(Directions for this task) Every line containing "Create" should be copied out. Go through the entries and find them.

(Recorded data)
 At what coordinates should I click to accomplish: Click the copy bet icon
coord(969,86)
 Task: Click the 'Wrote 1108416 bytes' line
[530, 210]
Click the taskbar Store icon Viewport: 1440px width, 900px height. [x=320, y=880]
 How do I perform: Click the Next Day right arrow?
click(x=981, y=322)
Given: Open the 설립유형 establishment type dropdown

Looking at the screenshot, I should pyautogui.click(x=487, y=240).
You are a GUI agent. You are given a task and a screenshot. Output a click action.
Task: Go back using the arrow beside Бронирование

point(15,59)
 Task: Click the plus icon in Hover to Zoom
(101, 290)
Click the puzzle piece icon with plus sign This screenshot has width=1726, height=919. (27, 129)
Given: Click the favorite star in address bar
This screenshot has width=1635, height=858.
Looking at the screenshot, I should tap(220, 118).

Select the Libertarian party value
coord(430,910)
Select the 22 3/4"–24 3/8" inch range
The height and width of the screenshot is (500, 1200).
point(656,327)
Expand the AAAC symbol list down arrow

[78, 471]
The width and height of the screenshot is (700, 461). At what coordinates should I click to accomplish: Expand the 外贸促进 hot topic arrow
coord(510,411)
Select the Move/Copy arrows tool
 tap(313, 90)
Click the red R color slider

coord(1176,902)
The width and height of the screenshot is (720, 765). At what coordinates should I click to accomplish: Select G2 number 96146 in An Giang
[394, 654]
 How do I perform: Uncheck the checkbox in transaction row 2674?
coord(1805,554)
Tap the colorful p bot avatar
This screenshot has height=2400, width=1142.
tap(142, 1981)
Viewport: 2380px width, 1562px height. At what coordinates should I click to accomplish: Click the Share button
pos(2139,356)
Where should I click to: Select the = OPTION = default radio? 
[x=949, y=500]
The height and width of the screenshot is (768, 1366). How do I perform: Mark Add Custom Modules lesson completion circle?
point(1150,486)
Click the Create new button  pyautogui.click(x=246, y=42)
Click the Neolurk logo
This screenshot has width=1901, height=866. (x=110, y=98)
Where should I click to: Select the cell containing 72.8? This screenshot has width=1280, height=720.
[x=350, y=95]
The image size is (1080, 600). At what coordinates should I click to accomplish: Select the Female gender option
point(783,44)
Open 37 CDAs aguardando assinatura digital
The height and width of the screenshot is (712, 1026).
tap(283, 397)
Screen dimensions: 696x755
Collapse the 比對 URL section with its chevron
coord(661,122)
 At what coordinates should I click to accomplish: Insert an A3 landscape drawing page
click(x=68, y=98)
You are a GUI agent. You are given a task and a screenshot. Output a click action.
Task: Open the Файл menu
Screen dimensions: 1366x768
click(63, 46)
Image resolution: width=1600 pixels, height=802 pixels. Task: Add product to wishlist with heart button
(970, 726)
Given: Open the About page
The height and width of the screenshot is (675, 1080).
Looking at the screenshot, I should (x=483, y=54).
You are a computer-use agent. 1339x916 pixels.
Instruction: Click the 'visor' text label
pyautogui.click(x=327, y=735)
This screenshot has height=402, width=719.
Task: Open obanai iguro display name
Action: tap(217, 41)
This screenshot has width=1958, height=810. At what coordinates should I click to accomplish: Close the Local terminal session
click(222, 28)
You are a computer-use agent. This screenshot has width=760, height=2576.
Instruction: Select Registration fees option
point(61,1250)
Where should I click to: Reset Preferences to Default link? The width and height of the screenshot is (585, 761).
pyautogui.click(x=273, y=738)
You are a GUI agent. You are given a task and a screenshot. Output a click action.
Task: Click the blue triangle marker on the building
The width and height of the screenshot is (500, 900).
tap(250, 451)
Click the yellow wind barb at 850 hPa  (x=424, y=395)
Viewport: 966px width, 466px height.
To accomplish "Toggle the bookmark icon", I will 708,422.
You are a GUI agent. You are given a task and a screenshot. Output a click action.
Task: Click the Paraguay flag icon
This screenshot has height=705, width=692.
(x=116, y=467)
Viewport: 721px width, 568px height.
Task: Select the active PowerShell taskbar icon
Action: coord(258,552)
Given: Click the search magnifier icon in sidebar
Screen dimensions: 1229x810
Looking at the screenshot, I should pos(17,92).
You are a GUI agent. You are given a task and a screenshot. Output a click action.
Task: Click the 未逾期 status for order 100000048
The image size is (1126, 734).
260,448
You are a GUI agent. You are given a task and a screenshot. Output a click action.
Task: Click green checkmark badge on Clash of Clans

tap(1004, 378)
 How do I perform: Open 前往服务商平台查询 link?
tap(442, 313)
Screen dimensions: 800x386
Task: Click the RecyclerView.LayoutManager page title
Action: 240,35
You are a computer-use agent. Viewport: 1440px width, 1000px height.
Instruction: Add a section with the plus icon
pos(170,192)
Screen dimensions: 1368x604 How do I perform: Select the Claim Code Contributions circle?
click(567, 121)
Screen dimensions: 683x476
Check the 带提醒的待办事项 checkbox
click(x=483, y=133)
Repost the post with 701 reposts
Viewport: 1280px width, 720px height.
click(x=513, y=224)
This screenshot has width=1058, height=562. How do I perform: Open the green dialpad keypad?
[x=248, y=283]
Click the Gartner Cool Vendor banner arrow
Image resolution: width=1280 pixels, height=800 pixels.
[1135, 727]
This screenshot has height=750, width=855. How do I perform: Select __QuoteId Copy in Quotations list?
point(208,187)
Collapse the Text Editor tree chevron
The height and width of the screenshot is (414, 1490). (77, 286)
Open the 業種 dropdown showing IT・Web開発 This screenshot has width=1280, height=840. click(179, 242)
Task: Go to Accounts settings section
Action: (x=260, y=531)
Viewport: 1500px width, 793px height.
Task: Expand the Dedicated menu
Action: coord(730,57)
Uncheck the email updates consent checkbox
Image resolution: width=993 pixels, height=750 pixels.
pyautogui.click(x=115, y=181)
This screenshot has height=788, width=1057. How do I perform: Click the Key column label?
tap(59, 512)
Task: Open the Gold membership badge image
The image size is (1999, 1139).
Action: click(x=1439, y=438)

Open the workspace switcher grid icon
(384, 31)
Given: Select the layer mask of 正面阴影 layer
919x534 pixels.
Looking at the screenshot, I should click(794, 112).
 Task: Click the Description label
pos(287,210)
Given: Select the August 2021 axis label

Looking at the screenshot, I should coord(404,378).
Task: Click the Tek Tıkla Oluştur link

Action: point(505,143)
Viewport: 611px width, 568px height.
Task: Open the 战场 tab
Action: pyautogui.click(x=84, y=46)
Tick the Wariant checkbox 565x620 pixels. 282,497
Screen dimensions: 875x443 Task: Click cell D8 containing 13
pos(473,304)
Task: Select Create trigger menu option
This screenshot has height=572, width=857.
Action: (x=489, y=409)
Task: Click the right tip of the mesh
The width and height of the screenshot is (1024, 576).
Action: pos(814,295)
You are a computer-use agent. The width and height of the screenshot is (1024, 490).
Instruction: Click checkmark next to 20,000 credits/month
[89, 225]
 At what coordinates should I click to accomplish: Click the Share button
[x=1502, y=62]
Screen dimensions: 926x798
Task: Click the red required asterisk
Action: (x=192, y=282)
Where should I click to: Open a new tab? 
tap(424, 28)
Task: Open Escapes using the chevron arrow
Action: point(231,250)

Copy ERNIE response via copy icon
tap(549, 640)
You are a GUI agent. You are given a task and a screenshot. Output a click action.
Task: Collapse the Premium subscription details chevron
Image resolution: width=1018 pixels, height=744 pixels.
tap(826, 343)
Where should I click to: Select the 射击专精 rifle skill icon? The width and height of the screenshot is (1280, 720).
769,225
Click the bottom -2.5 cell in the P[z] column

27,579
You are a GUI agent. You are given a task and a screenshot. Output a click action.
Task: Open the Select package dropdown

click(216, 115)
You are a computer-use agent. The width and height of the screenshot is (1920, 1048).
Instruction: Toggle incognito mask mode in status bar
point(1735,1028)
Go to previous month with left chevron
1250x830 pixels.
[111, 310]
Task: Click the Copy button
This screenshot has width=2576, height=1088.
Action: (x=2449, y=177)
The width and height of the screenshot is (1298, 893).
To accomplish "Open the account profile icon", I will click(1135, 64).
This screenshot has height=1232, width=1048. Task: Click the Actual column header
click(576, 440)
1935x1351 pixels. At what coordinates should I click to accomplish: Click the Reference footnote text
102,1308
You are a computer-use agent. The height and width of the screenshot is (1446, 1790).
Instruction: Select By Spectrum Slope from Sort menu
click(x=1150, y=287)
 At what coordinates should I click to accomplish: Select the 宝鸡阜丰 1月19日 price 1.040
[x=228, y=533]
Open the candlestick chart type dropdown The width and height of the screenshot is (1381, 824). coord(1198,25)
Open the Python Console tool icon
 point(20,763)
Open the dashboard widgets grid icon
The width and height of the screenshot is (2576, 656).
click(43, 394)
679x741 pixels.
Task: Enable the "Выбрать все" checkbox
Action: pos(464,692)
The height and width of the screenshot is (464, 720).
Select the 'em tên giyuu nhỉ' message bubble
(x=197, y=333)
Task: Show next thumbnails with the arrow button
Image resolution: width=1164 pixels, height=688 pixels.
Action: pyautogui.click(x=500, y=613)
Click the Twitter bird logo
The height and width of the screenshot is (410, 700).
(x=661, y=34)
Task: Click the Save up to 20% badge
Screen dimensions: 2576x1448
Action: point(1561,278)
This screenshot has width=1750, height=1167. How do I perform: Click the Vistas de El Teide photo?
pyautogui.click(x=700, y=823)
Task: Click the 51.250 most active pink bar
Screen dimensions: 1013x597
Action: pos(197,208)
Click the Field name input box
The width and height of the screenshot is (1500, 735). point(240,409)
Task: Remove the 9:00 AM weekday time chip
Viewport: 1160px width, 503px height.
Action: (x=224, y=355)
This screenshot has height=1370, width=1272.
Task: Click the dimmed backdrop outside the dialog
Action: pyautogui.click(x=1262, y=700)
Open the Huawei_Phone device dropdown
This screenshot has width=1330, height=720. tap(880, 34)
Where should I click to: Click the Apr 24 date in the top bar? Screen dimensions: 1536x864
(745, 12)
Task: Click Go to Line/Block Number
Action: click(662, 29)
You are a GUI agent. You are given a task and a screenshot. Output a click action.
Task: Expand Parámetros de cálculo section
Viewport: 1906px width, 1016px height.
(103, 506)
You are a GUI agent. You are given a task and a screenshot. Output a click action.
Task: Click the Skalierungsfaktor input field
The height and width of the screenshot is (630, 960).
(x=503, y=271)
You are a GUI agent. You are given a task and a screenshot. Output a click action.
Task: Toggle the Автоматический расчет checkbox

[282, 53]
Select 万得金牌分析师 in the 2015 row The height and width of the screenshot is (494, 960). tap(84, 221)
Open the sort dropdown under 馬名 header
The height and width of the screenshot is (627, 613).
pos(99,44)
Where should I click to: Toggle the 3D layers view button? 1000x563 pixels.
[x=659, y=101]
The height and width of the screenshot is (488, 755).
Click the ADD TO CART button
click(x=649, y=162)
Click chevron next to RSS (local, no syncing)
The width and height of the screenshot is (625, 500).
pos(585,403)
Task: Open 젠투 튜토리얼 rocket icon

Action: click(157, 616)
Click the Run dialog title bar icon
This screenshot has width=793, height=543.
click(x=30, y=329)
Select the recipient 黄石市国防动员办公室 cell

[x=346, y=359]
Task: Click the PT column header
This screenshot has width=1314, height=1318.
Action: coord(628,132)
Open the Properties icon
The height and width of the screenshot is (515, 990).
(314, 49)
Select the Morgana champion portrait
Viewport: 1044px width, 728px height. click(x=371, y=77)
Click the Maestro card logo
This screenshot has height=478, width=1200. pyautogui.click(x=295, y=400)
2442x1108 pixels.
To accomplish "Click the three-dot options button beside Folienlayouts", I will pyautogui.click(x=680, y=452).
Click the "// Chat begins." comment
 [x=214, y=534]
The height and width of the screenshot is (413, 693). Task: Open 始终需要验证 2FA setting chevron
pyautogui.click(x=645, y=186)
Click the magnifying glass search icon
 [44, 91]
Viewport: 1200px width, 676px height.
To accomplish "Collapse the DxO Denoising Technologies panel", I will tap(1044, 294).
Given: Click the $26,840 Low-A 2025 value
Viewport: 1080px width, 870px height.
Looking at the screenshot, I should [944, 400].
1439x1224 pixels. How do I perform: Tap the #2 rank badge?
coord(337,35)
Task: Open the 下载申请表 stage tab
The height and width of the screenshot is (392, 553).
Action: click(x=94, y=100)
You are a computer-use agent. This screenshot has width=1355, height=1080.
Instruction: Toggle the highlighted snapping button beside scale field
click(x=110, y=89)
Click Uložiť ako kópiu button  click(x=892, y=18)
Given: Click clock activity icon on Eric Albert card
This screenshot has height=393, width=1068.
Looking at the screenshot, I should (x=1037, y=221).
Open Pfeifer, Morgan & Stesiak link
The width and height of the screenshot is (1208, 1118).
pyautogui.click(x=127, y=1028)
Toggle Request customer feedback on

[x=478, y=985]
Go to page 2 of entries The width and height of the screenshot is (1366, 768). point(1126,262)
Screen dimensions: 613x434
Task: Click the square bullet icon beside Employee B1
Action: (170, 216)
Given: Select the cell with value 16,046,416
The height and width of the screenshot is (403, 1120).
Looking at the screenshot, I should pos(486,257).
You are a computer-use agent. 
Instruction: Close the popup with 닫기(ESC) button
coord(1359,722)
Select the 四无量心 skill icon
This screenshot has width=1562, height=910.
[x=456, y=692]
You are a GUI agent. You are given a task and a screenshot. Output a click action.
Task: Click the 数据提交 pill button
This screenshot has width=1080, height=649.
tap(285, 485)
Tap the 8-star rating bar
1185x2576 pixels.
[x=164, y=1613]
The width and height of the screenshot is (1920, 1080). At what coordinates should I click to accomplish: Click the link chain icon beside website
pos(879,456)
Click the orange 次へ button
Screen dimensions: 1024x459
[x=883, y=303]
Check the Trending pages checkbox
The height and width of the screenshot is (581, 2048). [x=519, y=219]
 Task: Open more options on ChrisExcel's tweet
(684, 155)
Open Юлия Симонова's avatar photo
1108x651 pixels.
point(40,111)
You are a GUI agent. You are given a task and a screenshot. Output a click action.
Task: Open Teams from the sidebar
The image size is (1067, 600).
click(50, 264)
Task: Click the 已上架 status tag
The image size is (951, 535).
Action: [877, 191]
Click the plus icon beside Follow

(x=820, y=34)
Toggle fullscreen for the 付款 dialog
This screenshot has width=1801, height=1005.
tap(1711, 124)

(Your response)
Click the Create new button  pyautogui.click(x=246, y=42)
Task: Select Create trigger menu option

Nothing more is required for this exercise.